The problem, she added, is that the collection would not be free.

“A lot of universities would love the collection, but it doesn’t come with an endowment,” Ms. Coly said. “From what I understand, it takes money to integrate it into the university’s electronic catalog. They must have space for it – in fact I was here this morning with my daughter at dawn trying to find out how many linear feet [the collection is] because one of the universities asked.

The collection is largely out of use since the pandemic, Ms Coly said. When based in Manhattan, people stopped there frequently and until lockdown, the library was popular in Greenport as well.

The foundation has a strong personal meaning for Ms. Coly. Her mother took over her grandmother’s institute and Ms. Coly followed in their footsteps. Even now, she is helped by her daughter, who is a staff member of the institute.

“It wasn’t meant to be a family affair,” Ms.
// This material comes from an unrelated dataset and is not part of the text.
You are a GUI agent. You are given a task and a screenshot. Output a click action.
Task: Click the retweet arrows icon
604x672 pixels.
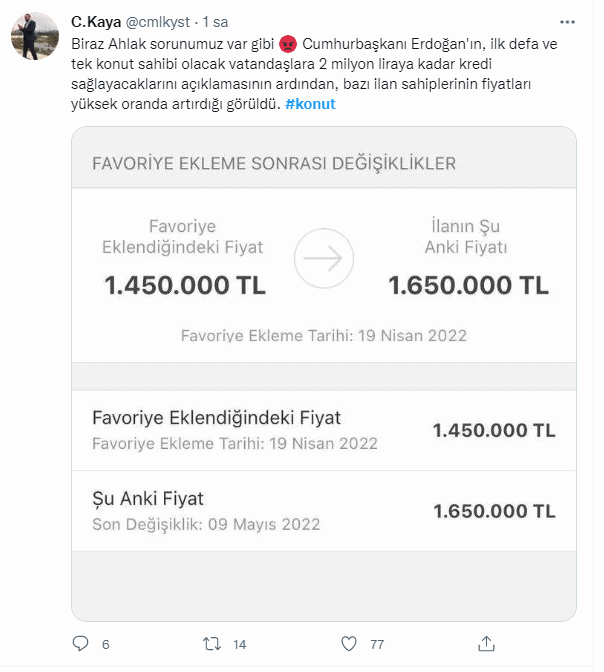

Coly said. And yet, in her library office, her desk is flanked by oil paintings of her mother and grandmother. The institute was founded only a year after its birth; she grew up with it.

“When I’m sitting here alone, buckets of tears,” she said of the potential loss of the library.

But either way, the foundation’s legacy will continue, she added. And she does not yet intend to “give up the ghost”.

“If anyone wants to donate on our website to … We are fully tax deductible, ”she said.